%%

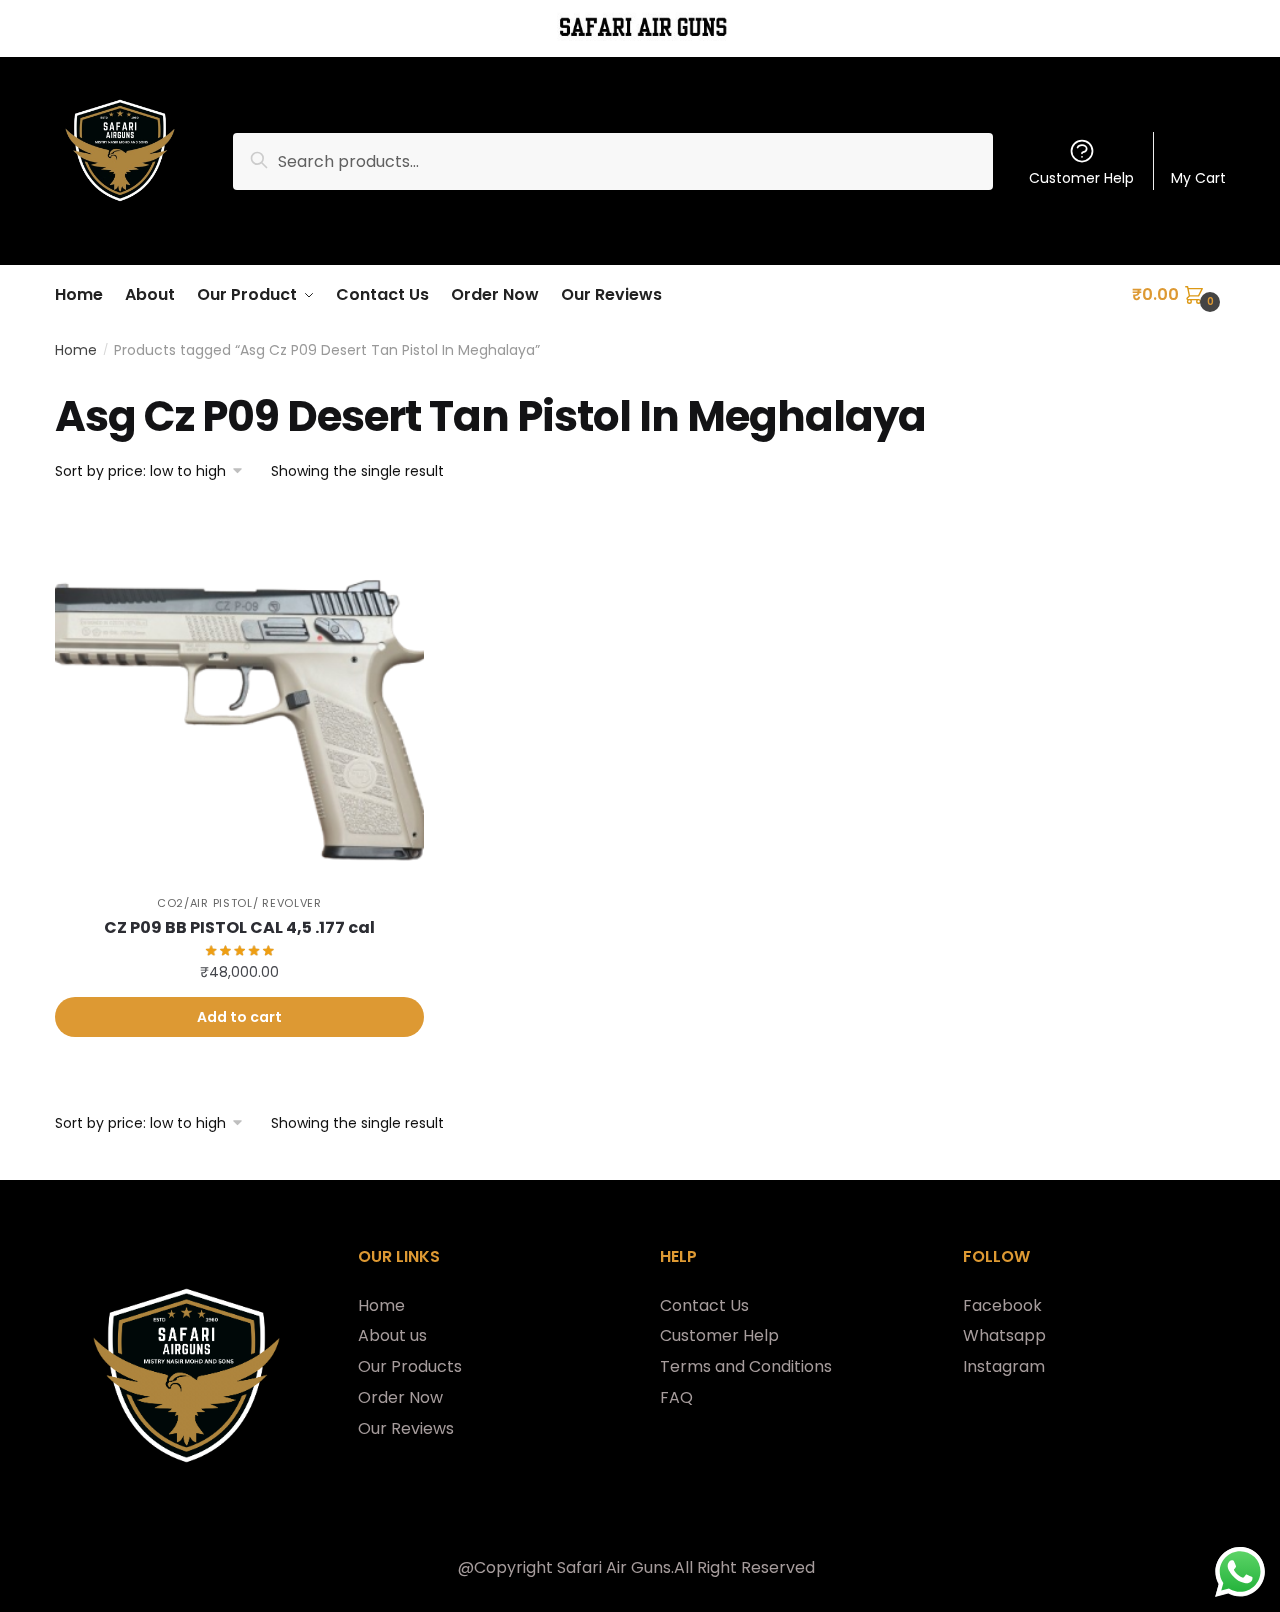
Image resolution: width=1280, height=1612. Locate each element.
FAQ (676, 1397)
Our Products (410, 1366)
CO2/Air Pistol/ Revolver (239, 903)
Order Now (400, 1397)
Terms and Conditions (746, 1366)
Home (76, 350)
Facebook (1002, 1305)
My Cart (1198, 178)
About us (392, 1335)
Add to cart (239, 1017)
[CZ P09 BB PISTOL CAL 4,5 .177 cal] (239, 693)
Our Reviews (406, 1428)
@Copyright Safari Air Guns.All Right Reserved (636, 1567)
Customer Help (1081, 178)
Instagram (1004, 1366)
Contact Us (704, 1305)
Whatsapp (1004, 1335)
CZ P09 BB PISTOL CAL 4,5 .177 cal (239, 927)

%%

Omit any images, then output the listing exactly.

### ANSWER TO THE PROBLEM
Image resolution: width=1280, height=1612. Locate each element.
FAQ (676, 1397)
Our Products (410, 1366)
CO2/Air Pistol/ Revolver (239, 903)
Order Now (400, 1397)
Terms and Conditions (746, 1366)
Home (76, 350)
Facebook (1002, 1305)
My Cart (1198, 178)
About us (392, 1335)
Add to cart (239, 1017)
[CZ P09 BB PISTOL CAL 4,5 .177 cal] (239, 693)
Our Reviews (406, 1428)
@Copyright Safari Air Guns.All Right Reserved (636, 1567)
Customer Help (1081, 178)
Instagram (1004, 1366)
Contact Us (704, 1305)
Whatsapp (1004, 1335)
CZ P09 BB PISTOL CAL 4,5 .177 cal (239, 927)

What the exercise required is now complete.